Address correspondence to Ilene H. Zuckerman, Department of Pharmaceutical Health Services Research, School of Pharmacy, University of Maryland, 220 Arch Street, 12th floor, Baltimore, MD 21201. E-mail:



To assess the effect of exposure to evidence-based medication after hospital discharge for Medicare beneficiaries with acute myocardial infarction (AMI).


A discrete-time hazard model was used to estimate time to outcome associated with exposure to four drug classes (angiotensin-converting enzyme inhibitors (ACEIs)/angiotensin-II receptor blockers (ARBs), beta-blockers (BBs), statins, and clopidogrel) used for post-AMI secondary prevention of cardiovascular events and mortality.


Medicare administrative data for a 5% random sample of beneficiaries.

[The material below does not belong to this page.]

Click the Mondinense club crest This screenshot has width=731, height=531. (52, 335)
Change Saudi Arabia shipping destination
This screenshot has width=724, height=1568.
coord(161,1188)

Medicare beneficiaries (N = 9,538) hospitalized for an AMI between April 1, 2006, and December 31, 2007, who survived for at least 30 days after discharge. The cohort was followed until death or December 31, 2008.


Time-varying exposure was measured as proportion of days covered (PDC) for each quarter during the follow-up period. PDC was classified into five categories (0–0.2, 0.2–0.4, 0.4–0.6, 0.6–0.8, 0.8–1.0). Outcomes were mortality and a composite outcome of death or post-AMI hospitalization.


Over a median follow-up of 18 months, mean PDC rates ranged from 0.37 (clopidogrel) to 0.50 (statins). When comparing the highest versus lowest categories of exposure, the hazard of the composite outcome was significantly lower for all drug classes except BBs (statins, adjusted hazard ratio (aHR) = 0.71, ACEIs/ARBs, aHR = 0.81, clopidogrel, aHR = 0.85, BBs, aHR = 0.93). All four drug classes were significantly associated with reductions in mortality; the magnitude of effect for the mortality outcome was largest for statins and smallest for BBs. Age modified the effect of statins on mortality.


Use of evidence-based medications for secondary prevention after AMI is suboptimal in the Medicare population, and low exposure rates are associated with significantly higher risk for subsequent hospitalization and death.